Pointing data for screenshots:
· · ·

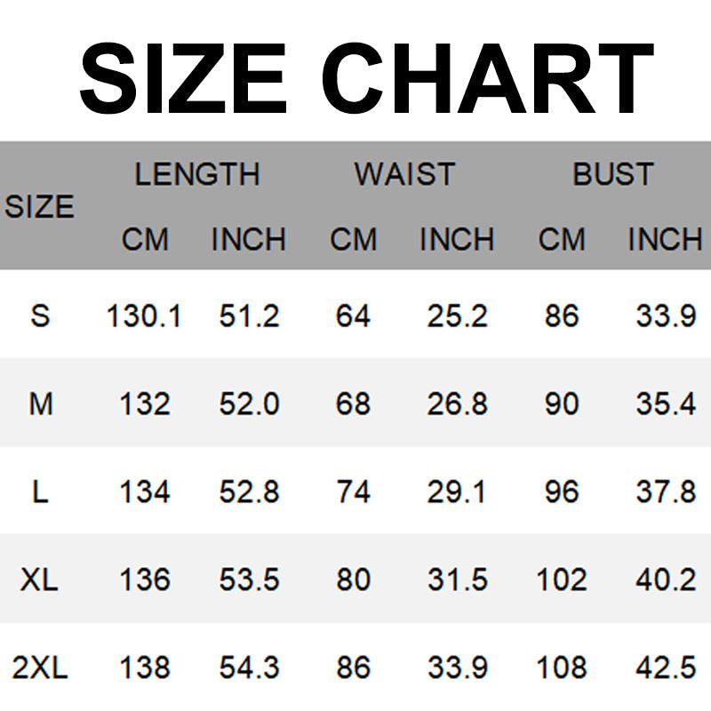Select the 74 cm waist value for L

(x=353, y=491)
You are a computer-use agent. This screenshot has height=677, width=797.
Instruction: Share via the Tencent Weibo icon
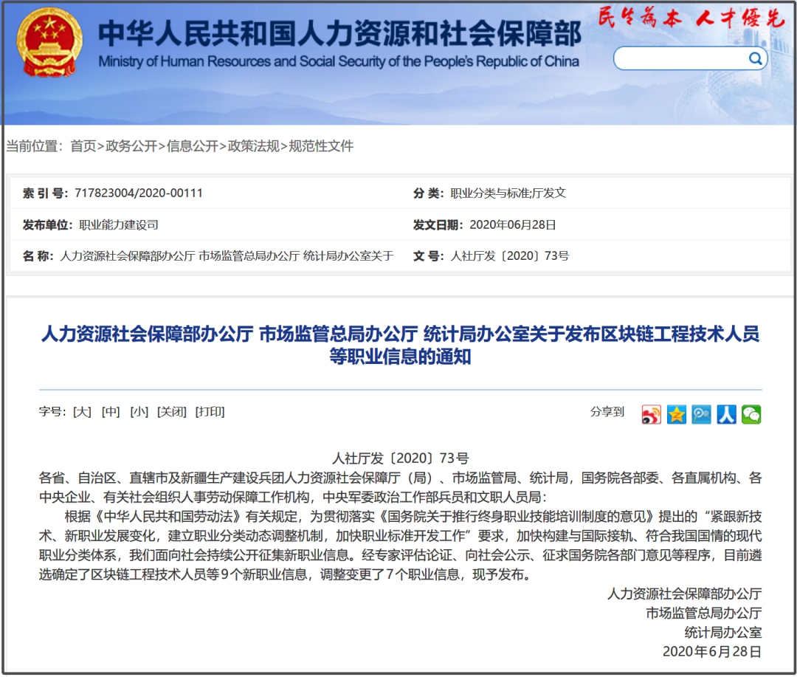coord(701,415)
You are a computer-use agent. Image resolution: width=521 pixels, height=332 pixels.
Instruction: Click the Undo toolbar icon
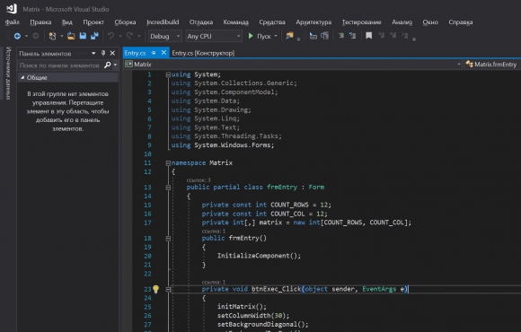pyautogui.click(x=110, y=36)
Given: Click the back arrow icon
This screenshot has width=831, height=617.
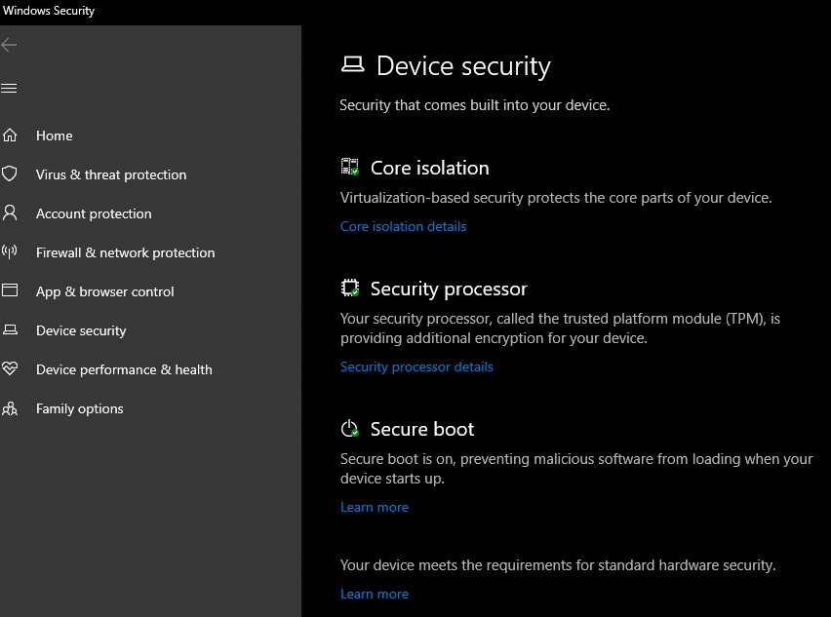Looking at the screenshot, I should pos(10,45).
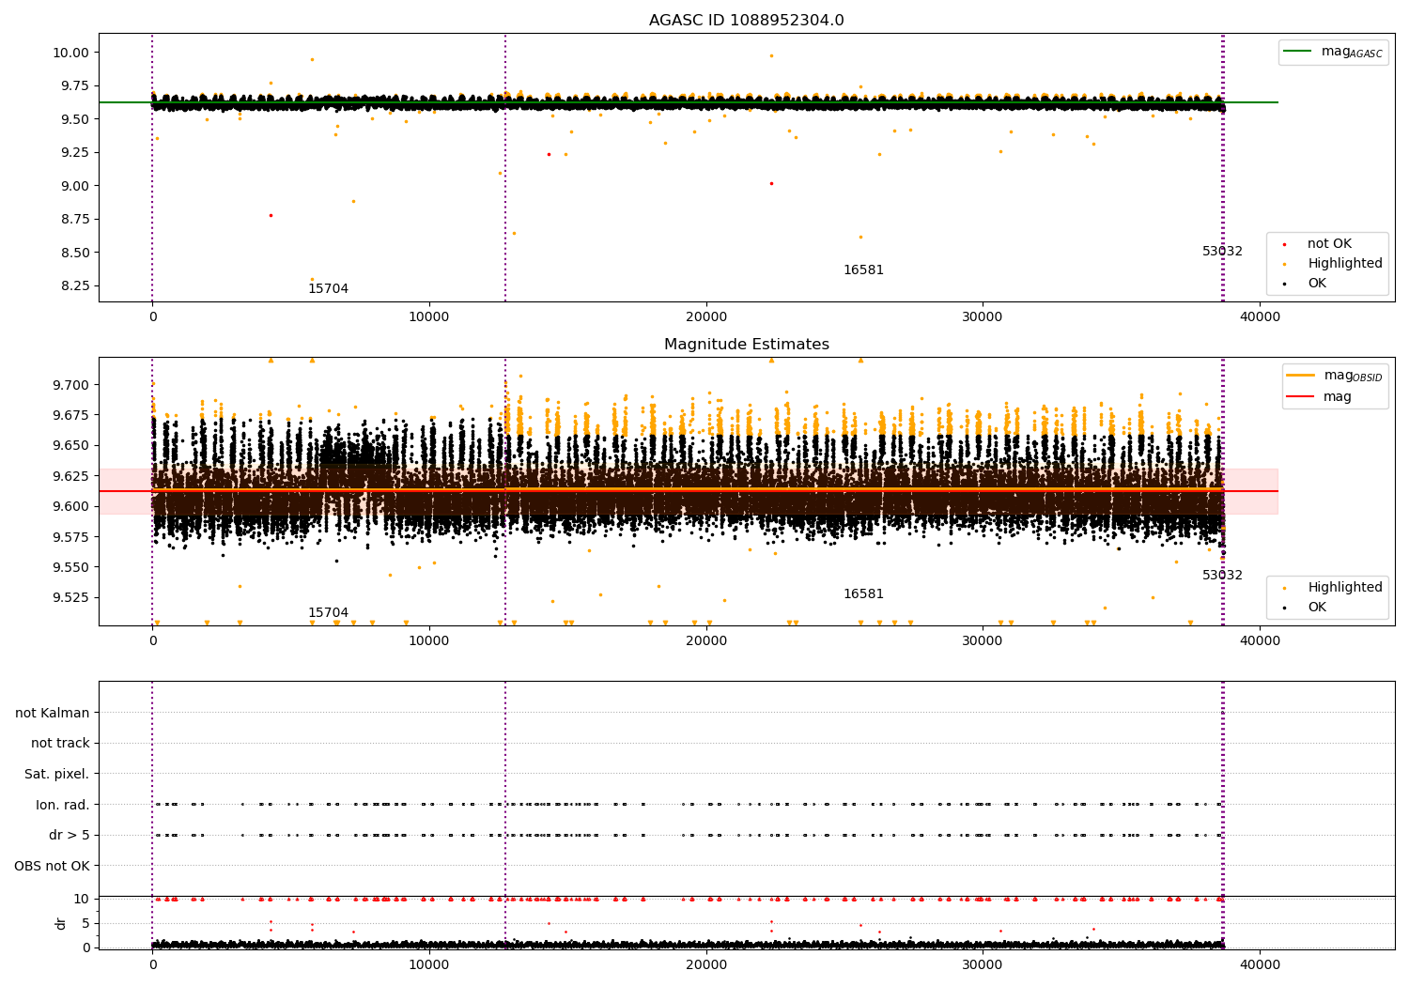Image resolution: width=1409 pixels, height=986 pixels.
Task: Select 'Highlighted' legend entry in top plot
Action: 1344,264
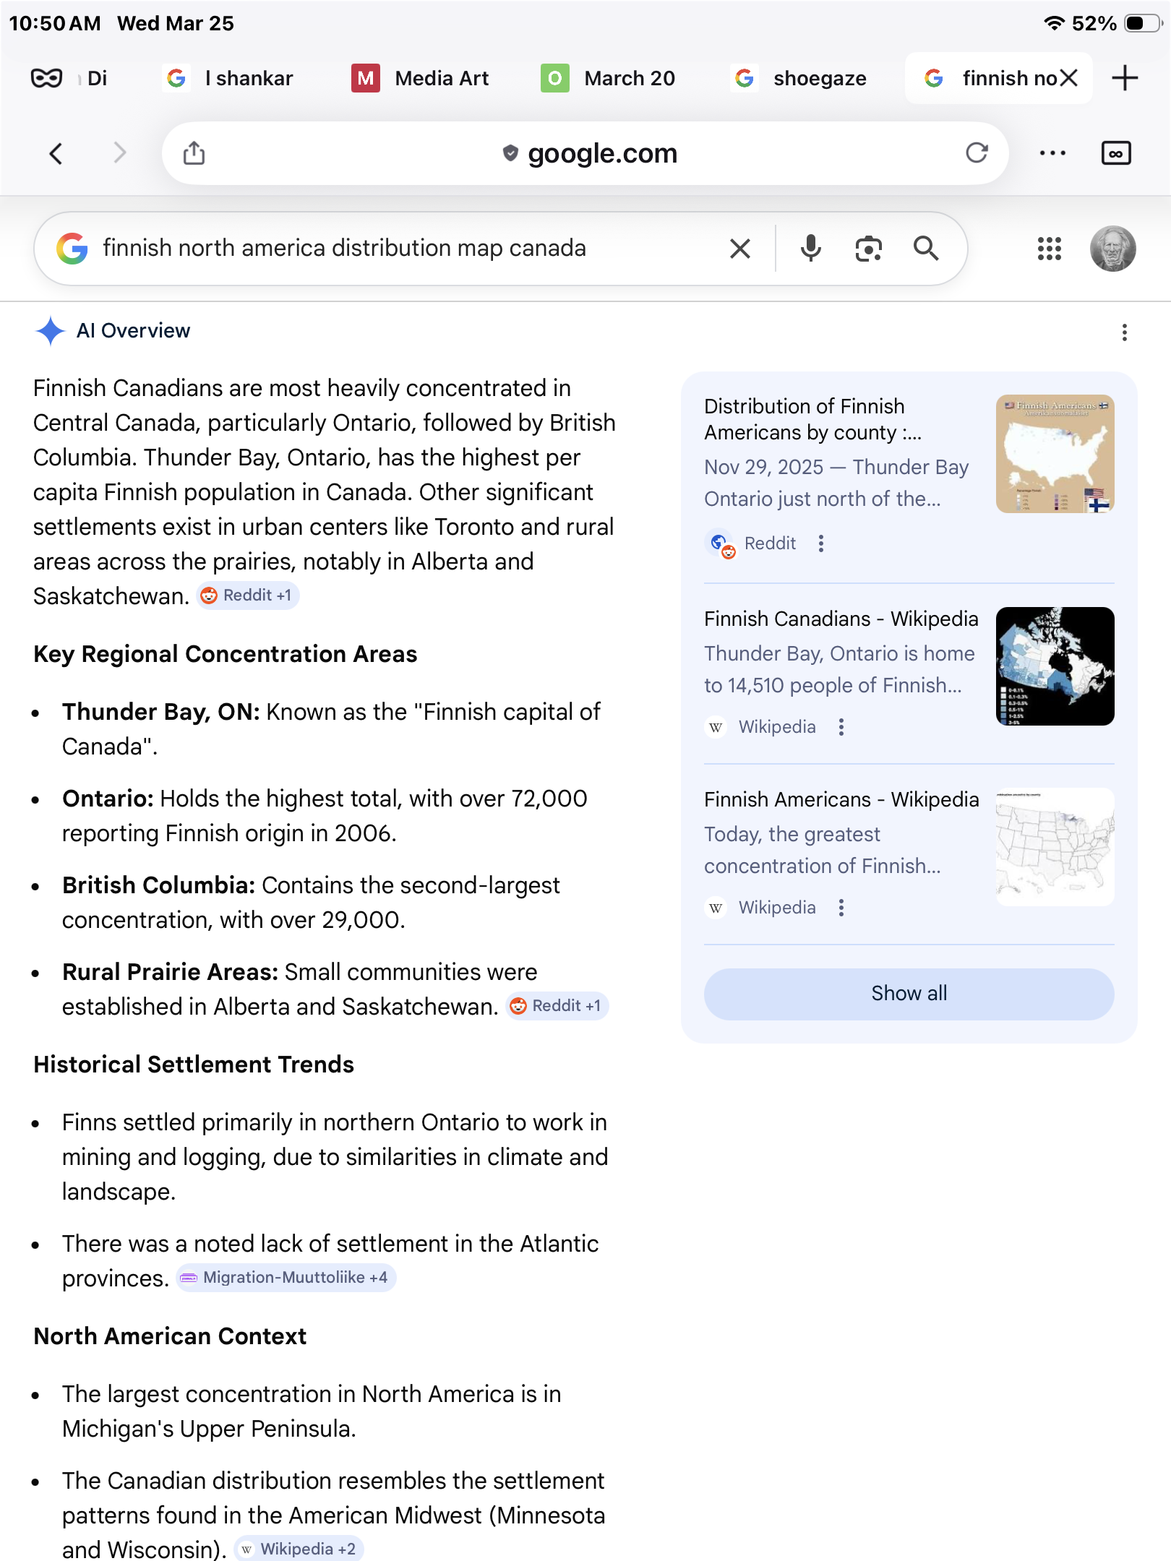1171x1561 pixels.
Task: Tap the Safari share icon
Action: [x=194, y=153]
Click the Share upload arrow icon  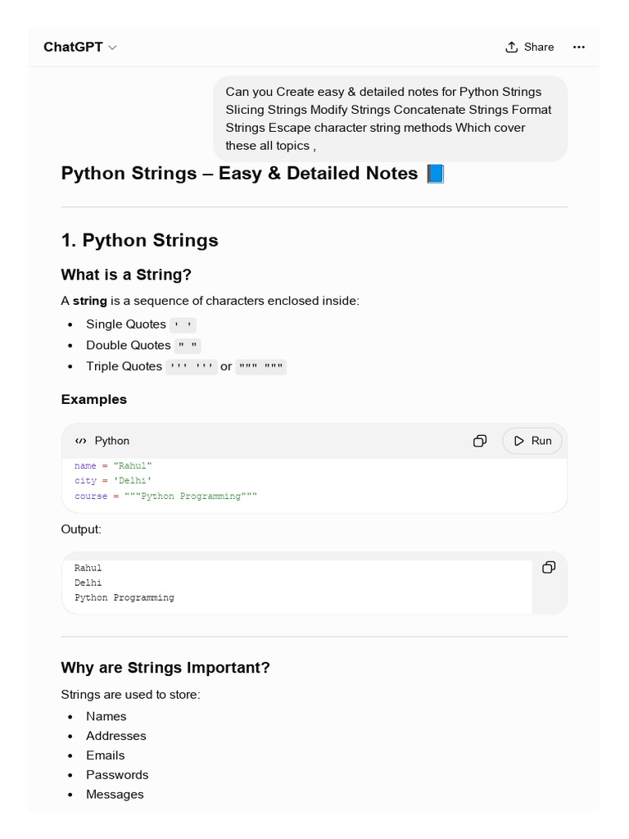pyautogui.click(x=511, y=47)
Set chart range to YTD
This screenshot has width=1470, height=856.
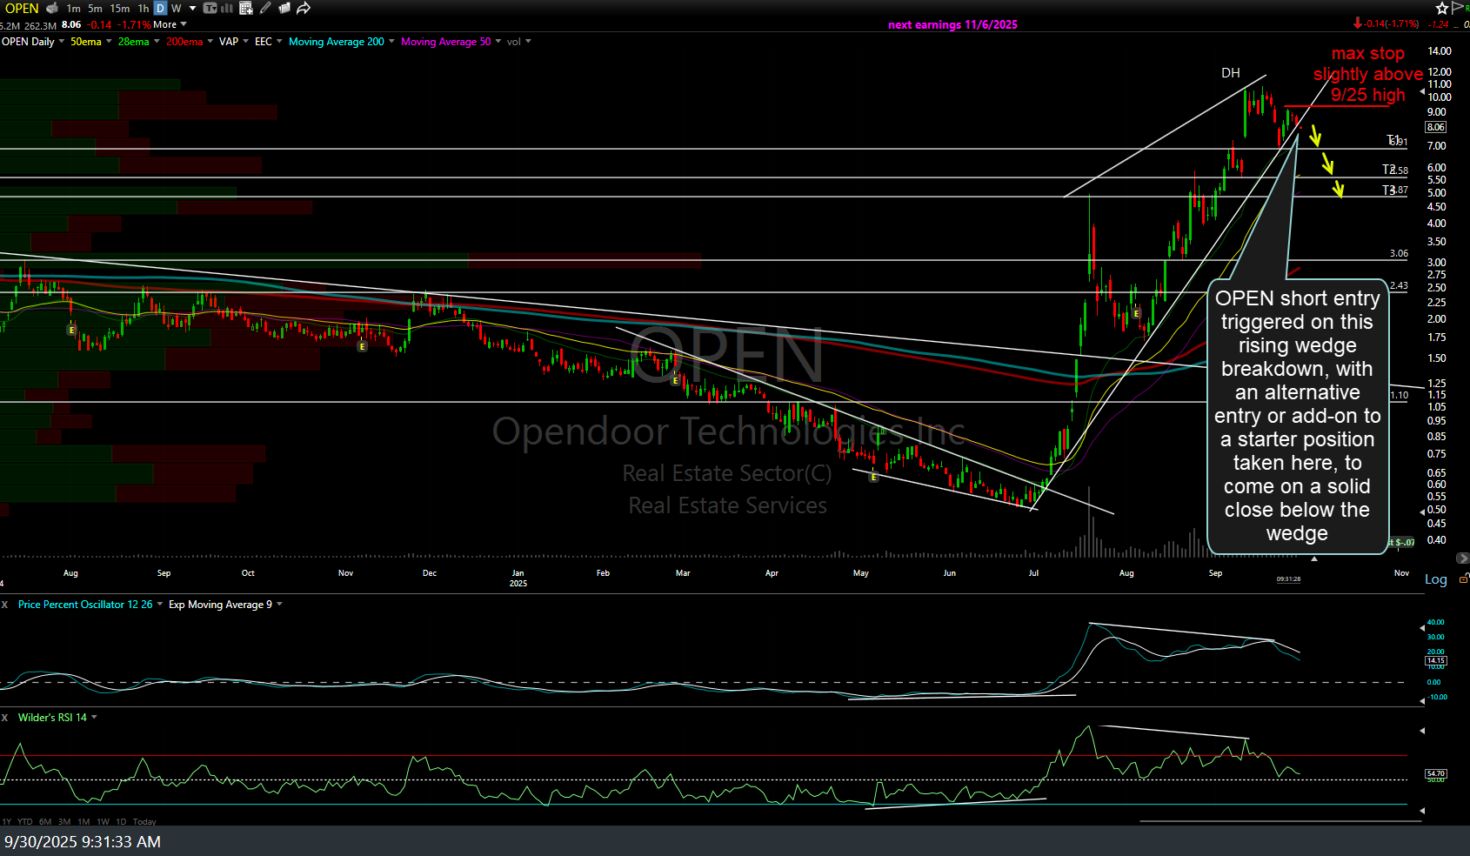(x=24, y=821)
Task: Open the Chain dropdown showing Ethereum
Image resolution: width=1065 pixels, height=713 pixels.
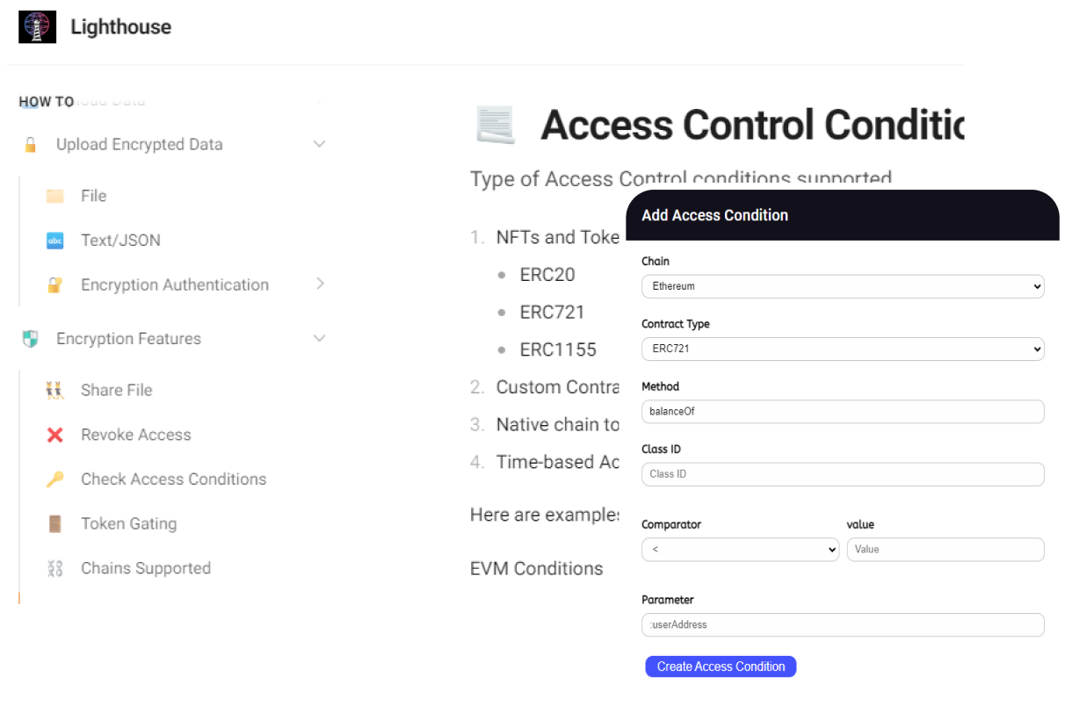Action: click(843, 286)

· · ·

### Set exercise
Pick out every line in the records that contains the string "computer", and copy each one.

### The answer
You are a computer-use agent. This screenshot has height=677, width=797.
You are a computer-use agent. Image resolution: width=521 pixels, height=332 pixels.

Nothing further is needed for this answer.